There an extremely relevant example of performance measurement from a Youtube engineer that illustrates how the statistics being collected are garbage.
It's worth reading the link, but in short: Youtube pages were bloated and inefficient. A base page was 1.2 meg and many dozens of requests before you could even begin viewing a video. The engineer optimized the base to under 0.1 meg and just 14 requests. When he tested it, it was much much faster. So he sent it live. A week later he checked the performance stats. He was shocked to discover that average load times had gotten WORSE! Nothing made sense. He was going crazy trying to figure out why. Then a colleague came up with the answer:
For much of the world, the original (slow) Youtube page was absolutely unusable. The original metrics collected only included people who were already getting acceptable performance. When the lightweight version was released, news spread like wildfire across Southeast Asia, South America, Africa, Siberia, and elsewhere, that Youtube WORKED now! The metrics got worse because they included vast numbers of people who couldn't use the slow version at all.
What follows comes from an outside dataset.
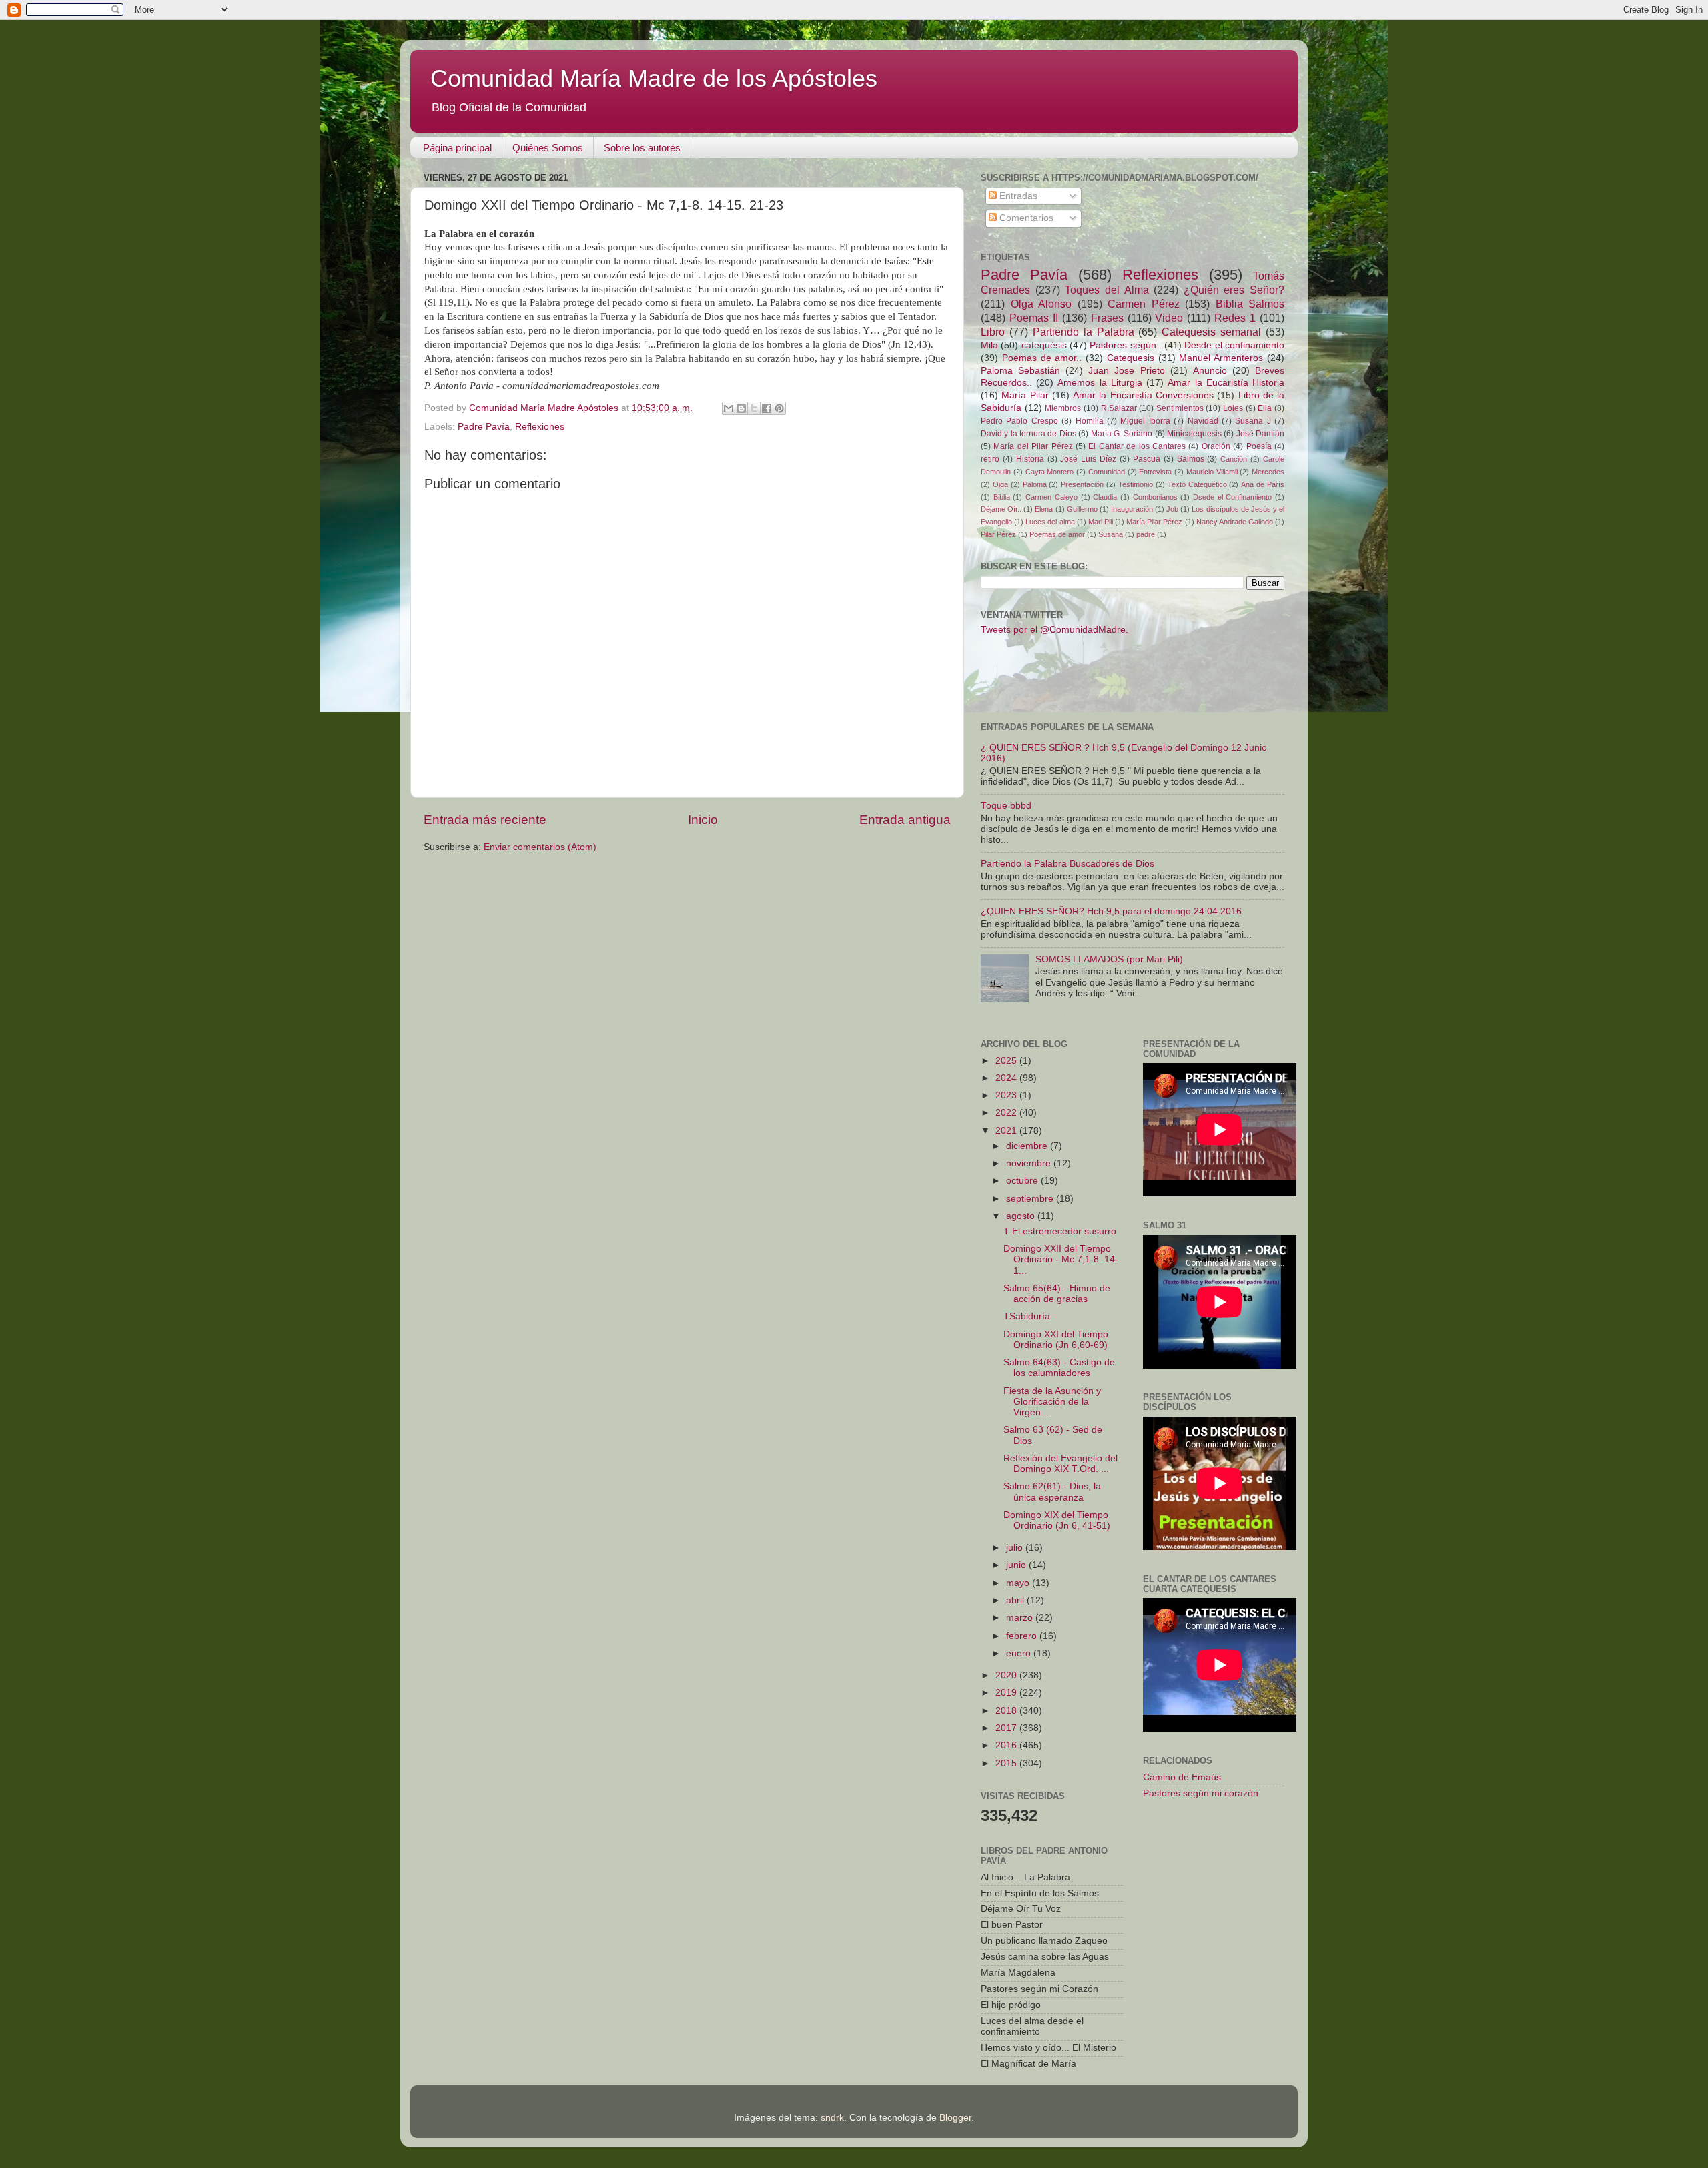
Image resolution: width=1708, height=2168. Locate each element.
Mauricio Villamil (1212, 472)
In this case the 2017Editor is the slow version, and the normal wikitext editor is the fast version. Collecting this kind of bulk data and comparing the results is based on an assumption that sample populations are actually comparable. However as illustrated above, that assumption isn't true. Anyone who found the 2017Editor unusable has stopped using it. The data for the 2017Editor is going to be skewed towards people who get better than average performance, it's going to be grossly skewed towards people who only edit small pages. Anyone who tries to edit a large page with the 2017Editor is going to turn the damn thing off.